BLOK TEKS:
::::

6/20/2025

Mencari Makna Me Time tanpa Internet

Menjelang 82 menit terakhir batas akhir Tantangan Blogging Mamah Gajah Ngeblog Bulan Juni 2025, sambil mengarungi fenomena macet Jumat malam Kota Jakarta, mari kita tulis dengan kilat cerita Me Time tanpa Internet.


Me Time Impian

Tiga hari belakangan saya ikut retreat kantor, menginap di sebuah hotel dengan desain resort di Anyer. Hotel mewah pada jamannya, tapi jangan ditanya bagaimana kondisinya saat saya menginap 2 malam kemarin. Khawatir posting ini malah jadi cerita me time dengan uka-uka🫠.

Entah karena anak baru, entah memang apes saja, atau malah beruntung. Saya dapat kamar paling ujung, cukup jauh dari venue. Bentuk hotel ini bukan bangunan tinggi di satu gedung, tetapi ada rumah-rumah 2 tingkat yang menyebar di berbagai titik, di area yang cukup luas. Kamar saya, seperti pulau sabang, menjadi titik terluar resort, dengan sudut kamar menghadap semak dan pepohonan yang di ujungnya ada pantai.

Karena sudah terdampar begitu, ingin hati sekalian saja kabur melaut. Sayangnya hari pertama hujan, jadilah saya tetap jadi anak baru baik-baik, ikut semua agenda retreat

Pagi ini langit cerah. Saya sudah bertekad tidur cepat agar besok bisa bangun pagi dan pergi ke pantai.

::::

DATA TERSEDIA:
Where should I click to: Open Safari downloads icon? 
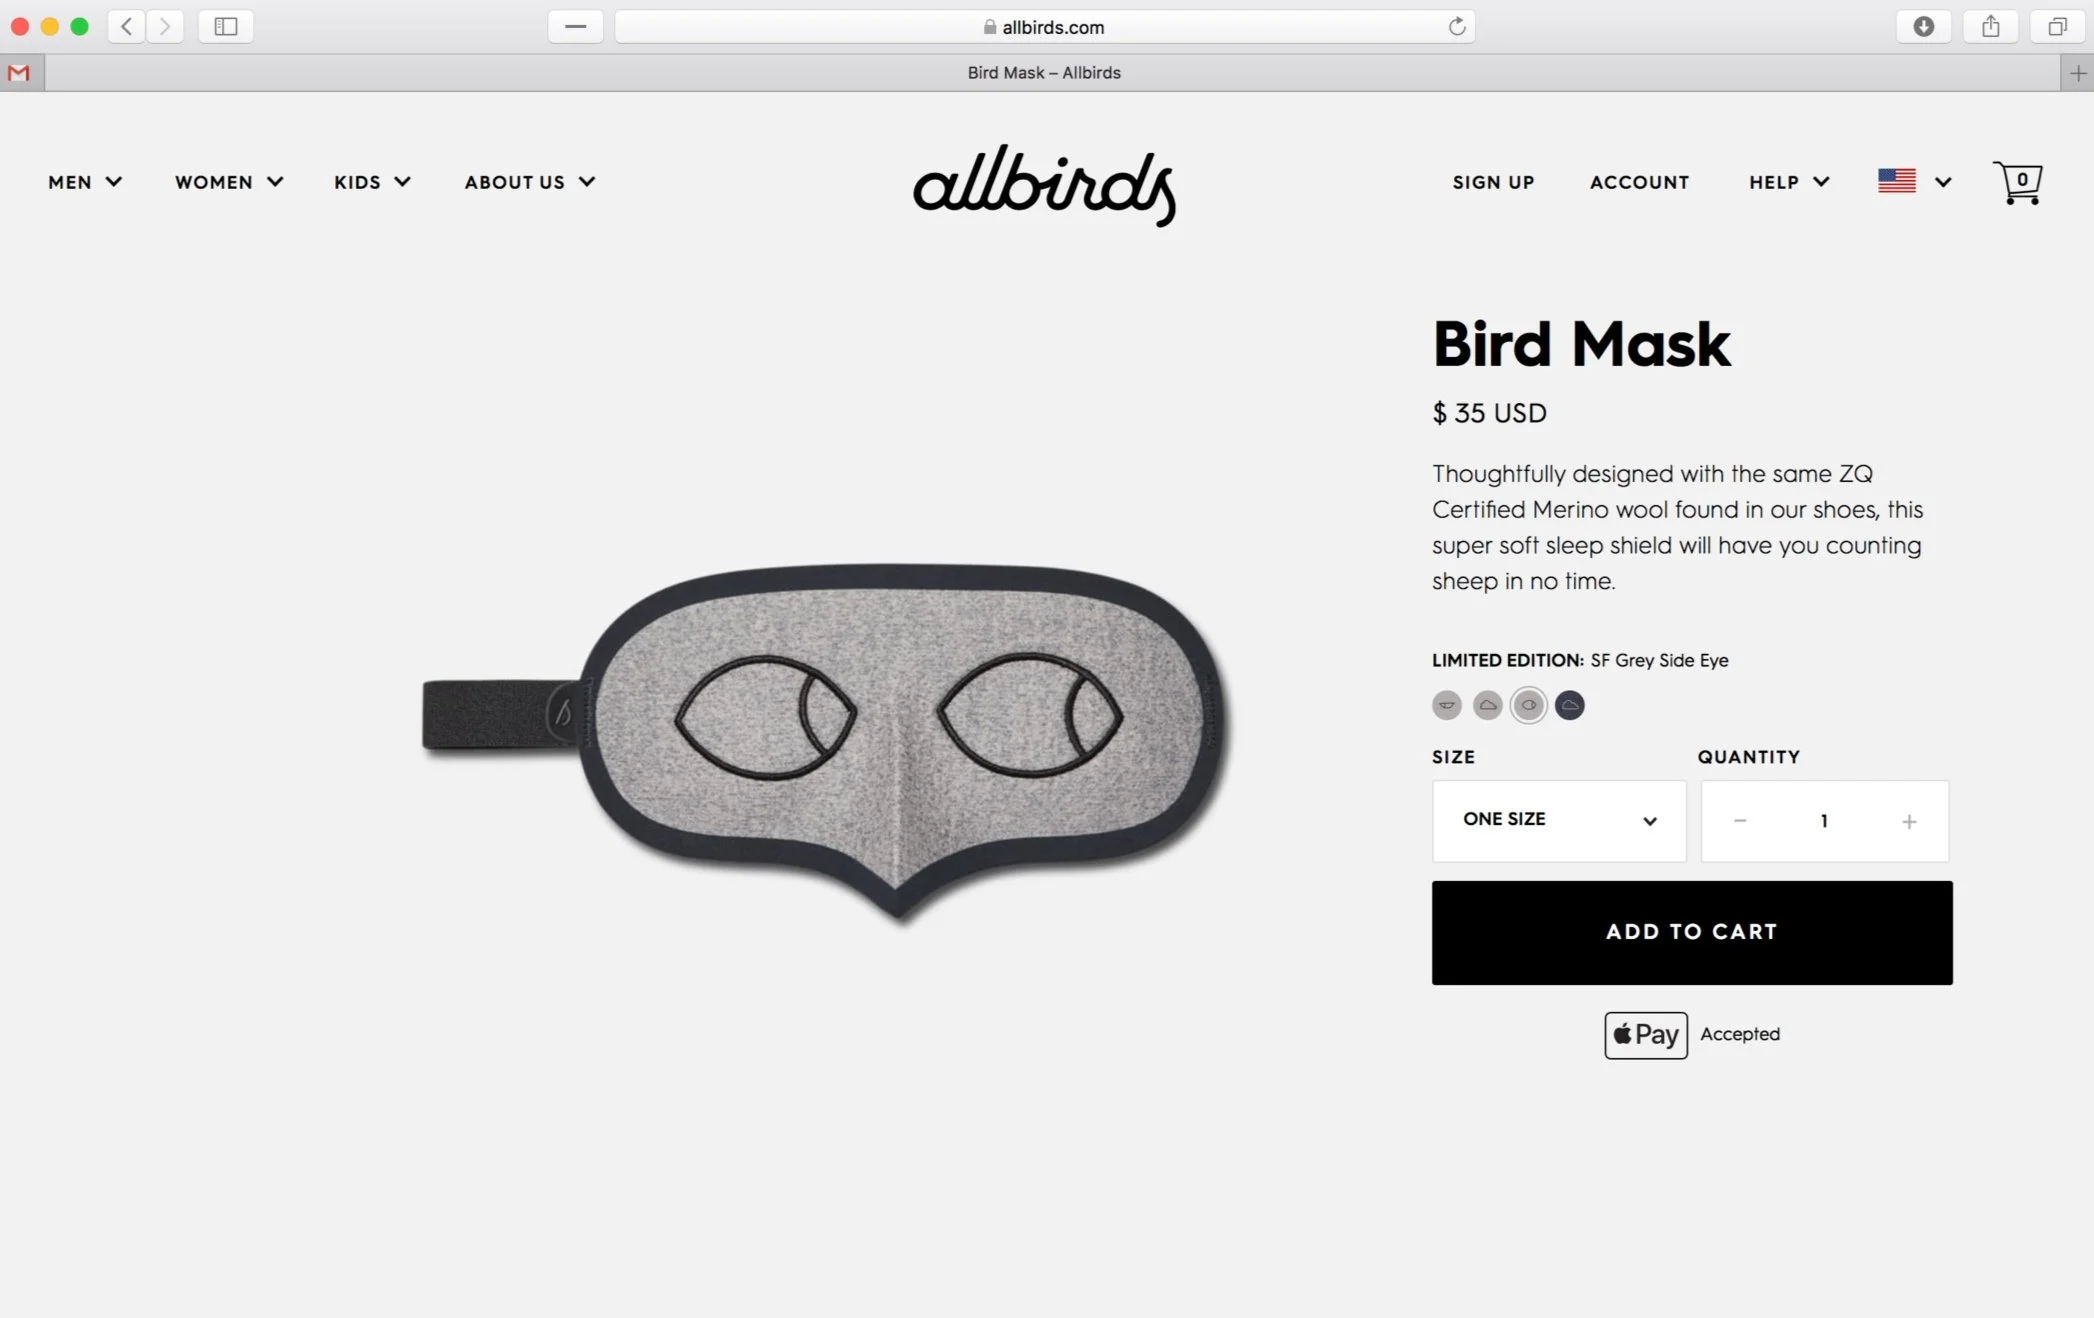coord(1923,27)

::::

TUGAS ANDA:
a: Persingkat paragraf dalam blok teks yang diawali "Entah karena anak baru" tanpa menghilangkan fakta utamanya.
b: Salin tanpa perubahan bagian blok teks yang dimulai dengan "Mencari Makna Me" dan berlanjut hingga "time dengan uka-uka🫠.".

JAWABAN TUGAS:
a: Saya mendapat kamar paling ujung, cukup jauh dari venue. Hotel ini bukan satu gedung tinggi, melainkan rumah-rumah dua tingkat yang tersebar di area yang luas. Kamar saya menjadi titik terluar resort dan menghadap semak serta pepohonan yang berujung di pantai.

b:
Mencari Makna Me Time tanpa Internet

Menjelang 82 menit terakhir batas akhir Tantangan Blogging Mamah Gajah Ngeblog Bulan Juni 2025, sambil mengarungi fenomena macet Jumat malam Kota Jakarta, mari kita tulis dengan kilat cerita Me Time tanpa Internet.


Me Time Impian

Tiga hari belakangan saya ikut retreat kantor, menginap di sebuah hotel dengan desain resort di Anyer. Hotel mewah pada jamannya, tapi jangan ditanya bagaimana kondisinya saat saya menginap 2 malam kemarin. Khawatir posting ini malah jadi cerita me time dengan uka-uka🫠.